I realised that in my blogs I’ve missed out telling you about the most important aspect that need you to understand in order to be able to engage in the suggestions I’ve given you and achieve real success. To do that you need to understand how our brain works. And for that we need a little science lesson about the conscious and subconscious brain.


Both of these are terms I’m sure you’ve heard many times before. So let’s just recap briefly:


The two minds are the (self)conscious and the subconscious. The subconscious and conscious minds work as a marvellous tag team.


The conscious mind can juggle only a small number of tasks simultaneously. Although its ability for multitasking is physically constrained, the trained conscious mind is quite adept at “single-tasking.” It is the organ of focus and concentration. We use the conscious mind when we are thinking – about the past, present or future. It’s our imagination, our dreams, our internal-planner and our problem-solver.


The subconscious mind’s role is to control every behaviour that is not attended to by the conscious mind. This means we tend to leave the day-to-day, moment-to-moment “driving” to the subconscious mind. Cognitive neuroscientists reveal that the profoundly more powerful subconscious mind is responsible for 90-95% of our cognitive activity and therefore controls almost all of our decisions, actions, emotions and behaviours.

The most powerful and influential behavioural programs in the subconscious mind were acquired during the formative period between gestation and age 7.


Now here’s the catch—these life-shaping subconscious programmes are direct downloads derived from observing our primary teachers: our parents, siblings, and local community. Unfortunately, as psychologists are keenly aware, many of the perceptions acquired about ourselves in this formative period are not that healthy and seem to be expressed as limiting beliefs. This is because the subconscious mind is just like a machine, it records, pushes a button, plays back, and whilst we were in record mode, we were not able to edit, re-interpret, apply logic, adjust for humour etc. it’s just an un-editable recording.

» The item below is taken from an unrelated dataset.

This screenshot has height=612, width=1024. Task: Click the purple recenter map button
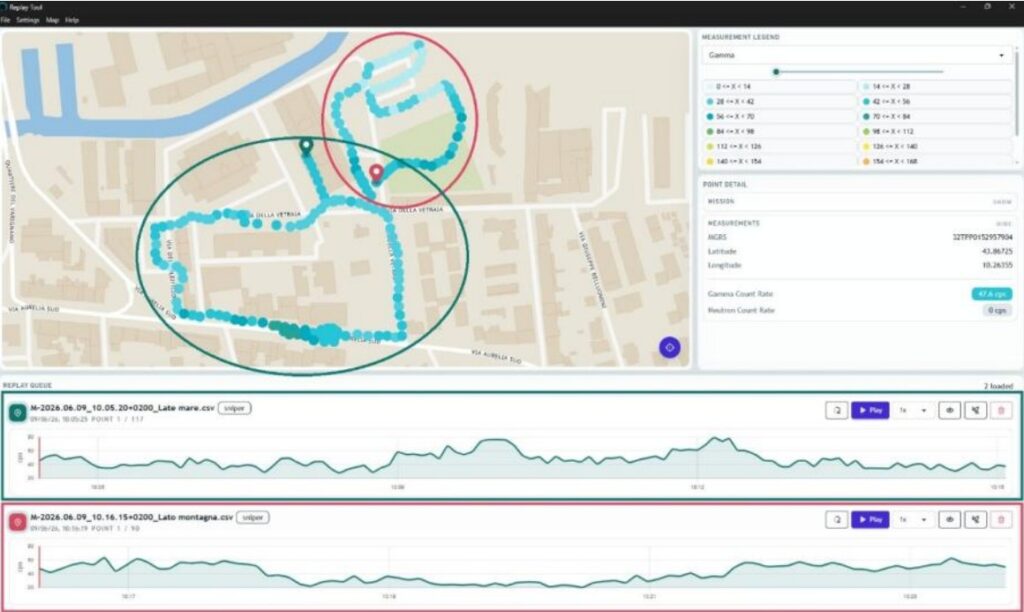coord(669,347)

As the role of the mind is to make coherence between its programmes and real life, the brain generates appropriate behavioural responses to life’s stimuli to assure the “truth” of the programmed perceptions.

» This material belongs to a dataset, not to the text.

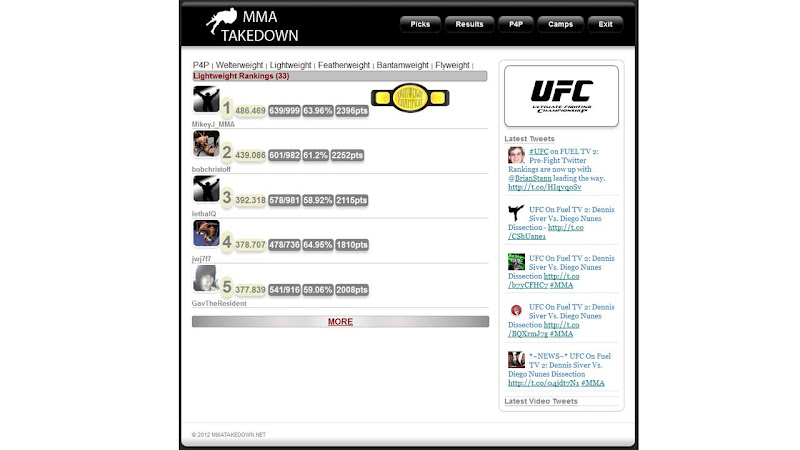Open the fourth-ranked user's avatar
Image resolution: width=800 pixels, height=450 pixels.
click(206, 233)
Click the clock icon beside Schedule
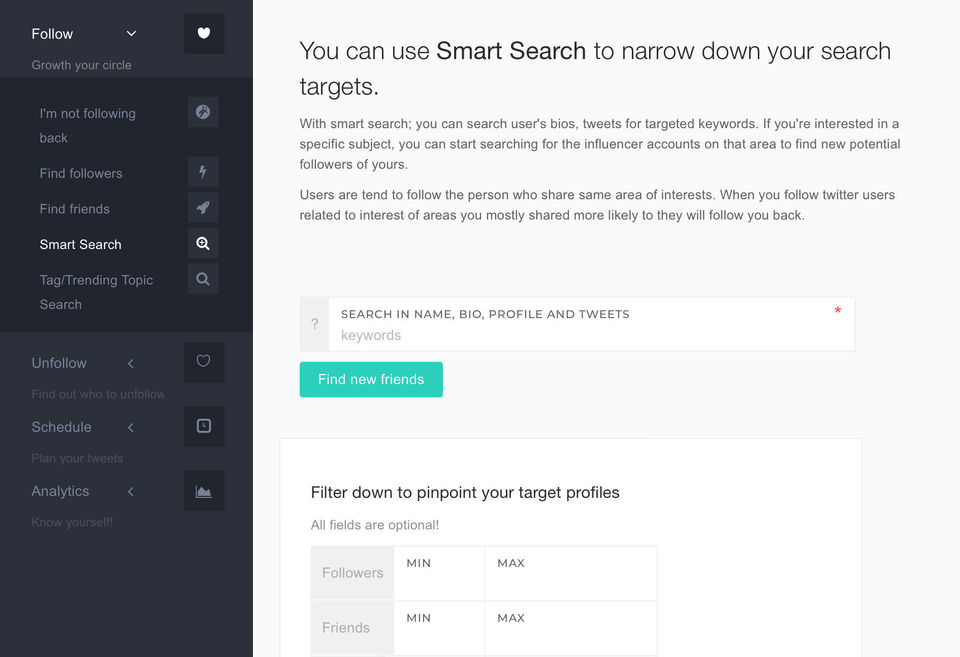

The next thing to know is that the two minds learn differently. The conscious mind is called creative and can learn by reading a book or going to a lecture, watching a video, or reading an article. It is creative, it goes, "ah, I have an idea, now I change my mind."


The subconscious mind is a habit mind. And the most important thing about a habit mind is that you don’t want it to change very quickly, because otherwise habits fall apart. So it is resistant to change. And this is where the challenge I realised with the blogs lies – I hadn’t explained this resistance to change and how we need to go about helping getting new ways of thinking and being into our habit sub-conscious mind. That’s the only way we get change that sticks! Whatever aspect of life you want to change be that diet, exercise, ways of working, ways of being or feeling – it needs to become a habit in the sub-conscious mind – as you can’t deliver enduring change from 5% capacity.

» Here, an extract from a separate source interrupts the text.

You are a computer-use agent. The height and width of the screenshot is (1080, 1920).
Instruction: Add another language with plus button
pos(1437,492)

That is the first thing we have to realize. It is not as easy to change like the creative mind.

So can we change it? Yes we can (but it’s not necessarily easy or fast...)


Let’s look at how we can change it – there are 4 main ways:


Number One:

EEG’s (electroencephalography) reveal that from the third trimester through age 7, a child’s predominant brain activity is in theta, associated with imagination and hypnosis. During the majority of the day, the adult brain functions in alpha (calm conscious) or beta (working conscious) states. As relaxation occurs, the brain moves from beta state to alpha, and finally, upon sleep enters the theta state – this is the direct line to the subconscious mind. So accessing that brain wave gives you the means to change the programme.


Make it Practical: To do this, you can use “self-hypnosis.” As you go to bed, put on earphones to listen to a recording containing wishes and desires that you’d like to see manifested in your life, habits you want to change.


As you relax and go to sleep, the brain states descend from alpha and goes into theta for a period of time, so the recording / new programme is going directly into the subconscious, before you finally drift into Delta sleep. By habitually repeating this, you can rewrite the subconscious.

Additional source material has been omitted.